Developer SunCal has said they will address fiscal concerns city officials have raised over the developer’s ballot initiative for developing Alameda Point.

In a letter to Interim City Manager Ann Marie Gallant, SunCal’s Pat Keliher promised legally binding agreements that would commit the developer to ensuring funding is available for public benefits beyond a $200 million cap set in the initiative and to consent to an increase in the area’s tax rate if more money is needed to build, operate and maintain the project.

The company would also allow redevelopment funds to be spent outside the Point project area if needed and would confirm their commitment to mitigate a host of potential issues that could be identified in an environmental impact report.

The letter comes on the heels of Mayor Beverly Johnson’s announcement last week that she has concerns about the impacts of the initiative and similar announcements from the Alameda Chamber of Commerce and Renewed Hope, the nonprofit that sued for affordable housing at the Point.
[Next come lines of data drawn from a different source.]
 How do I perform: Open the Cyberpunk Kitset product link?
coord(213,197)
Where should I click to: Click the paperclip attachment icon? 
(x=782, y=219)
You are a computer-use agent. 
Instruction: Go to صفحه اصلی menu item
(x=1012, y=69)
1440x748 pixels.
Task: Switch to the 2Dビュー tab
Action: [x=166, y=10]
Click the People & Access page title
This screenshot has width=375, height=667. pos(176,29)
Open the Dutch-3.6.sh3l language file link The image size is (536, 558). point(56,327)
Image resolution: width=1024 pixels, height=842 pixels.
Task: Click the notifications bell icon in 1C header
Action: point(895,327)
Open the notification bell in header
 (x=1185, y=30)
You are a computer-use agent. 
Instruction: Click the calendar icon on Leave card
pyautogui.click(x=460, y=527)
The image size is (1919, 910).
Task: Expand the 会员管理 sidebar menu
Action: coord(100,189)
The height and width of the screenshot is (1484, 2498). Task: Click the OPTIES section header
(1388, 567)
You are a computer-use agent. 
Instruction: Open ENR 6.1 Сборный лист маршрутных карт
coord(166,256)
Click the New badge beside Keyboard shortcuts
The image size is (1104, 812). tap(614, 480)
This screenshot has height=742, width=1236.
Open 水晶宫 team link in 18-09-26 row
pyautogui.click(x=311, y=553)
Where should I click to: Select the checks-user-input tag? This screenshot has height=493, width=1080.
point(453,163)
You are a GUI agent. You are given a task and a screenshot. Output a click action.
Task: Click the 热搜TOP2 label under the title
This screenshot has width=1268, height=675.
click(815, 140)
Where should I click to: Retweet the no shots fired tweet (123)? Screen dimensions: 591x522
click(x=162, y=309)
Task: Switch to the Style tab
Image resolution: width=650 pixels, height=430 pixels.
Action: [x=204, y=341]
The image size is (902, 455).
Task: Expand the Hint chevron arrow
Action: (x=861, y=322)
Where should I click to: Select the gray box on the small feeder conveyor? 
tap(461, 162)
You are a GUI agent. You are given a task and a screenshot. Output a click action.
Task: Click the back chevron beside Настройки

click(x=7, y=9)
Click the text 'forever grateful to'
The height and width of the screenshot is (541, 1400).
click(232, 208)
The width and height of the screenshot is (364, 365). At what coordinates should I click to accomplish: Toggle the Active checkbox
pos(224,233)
It also follows months of negotiations aimed at addressing the concerns.

Keliher also submitted a 12-page rebuttal to a city-authored analysis released in May that listed a host of potential problems with the initiative – the same analysis Johnson said led her to change her position on the initiative.

More to come.


  • David Howard says:

    I don't buy it. SunCal told City Council in 2007 that they had a "fully discretionary" $600 million fund with Lehman Brother's money. Recently, SunCal's CEO Bruce Elieff filed a statement in court, under penalty of perjury, that Lehman never came close to funding the $600 million. There's scant evidence that SunCal committed our put in the $66 million that THEY were supposed to kick into the fund, raising the total to $666 million.

    SunCal can't be trusted.

  • Barbara Thomas says:

    What about increasing the time from 4 minutes to get to 880 through the tube to 22 minutes? What about Measure A? And they can sit on their butts for 25 years holding the City by the b-lls.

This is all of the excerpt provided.